Posted: Thursday, June 9, 2022. 11:43 am CST.
By Aaron Humes: Political rumblings continue within the Opposition in the wake of a pair of confrontations at the Teakettle Village Council election on Sunday.
While the party has stood up for police officer Alicia Trapp who it says was unfairly targeted by Minister and area representative Julius Espat, Opposition Leader Moses “Shyne” Barrow found it necessary to apologize publicly for the “violent” behaviour of Vice-Chairman Alberto August, who also got into it with a female supporter.
August was caught on camera during the Teakettle village elections on Sunday shoving one Marie Welcome after she hit one of his political signs.
This morning he posted an uncharacteristically cryptic but sharp statement appearing to distance himself from Barrow’s statements, relating that they are, “the utterances of an individual with whom I do not share the best of relations at this time.”
While Barrow told Channel 7 News that Welcome appeared to hit August’s sign first, “…but notwithstanding it is inexcusable to hit anyone and certainly to hit a woman, regardless of the context because if we go down that road of picking and choosing when it’s okay to hit women I believe that is a dangerous path to go down.” He recommended the example of U.S. civil rights activist and preacher Martin Luther King, Jr., an adherent of non-violence.
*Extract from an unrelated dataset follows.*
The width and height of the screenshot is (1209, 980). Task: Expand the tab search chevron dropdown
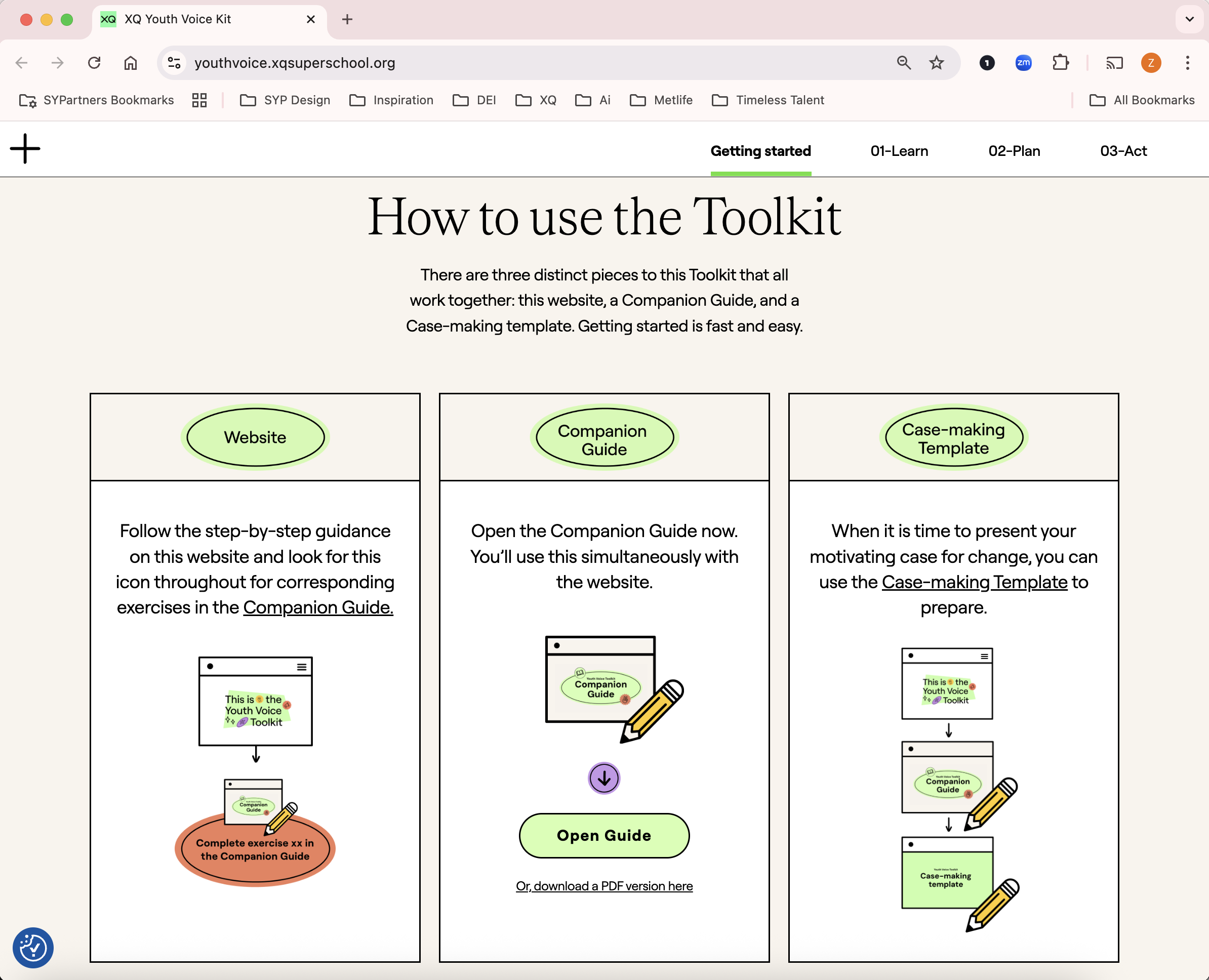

Barrow reiterated that as Leader he has “zero tolerance” for any type of violence and particularly violence against women, even as a reaction to apparent provocation and, as in this case, previous complaints of such behaviour as Barrow alleged.
“We have to condemn any type of violent behaviour, even if it is in defence. Even if it is a reaction – and we are all human – but it is not what we expect from the elected of our party,” said Barrow, who said the party would follow due process in relation to possible sanctions.
As for a supposed “culture of violence” against women in the UDP, the Leader of the Opposition said that was not restricted solely to his party if the complaint against Espat is any indication, and that there is a violence problem in the country generally. The UDP, he said, must lead by example: “We can be strong, we can be bold, and we can be defiant without crossing the line and being violent. Even when violence is inflicted upon us. He should have walked away, made a report, come back, and [stood] his ground.”
No such report has been made to our knowledge but we will keep following the story.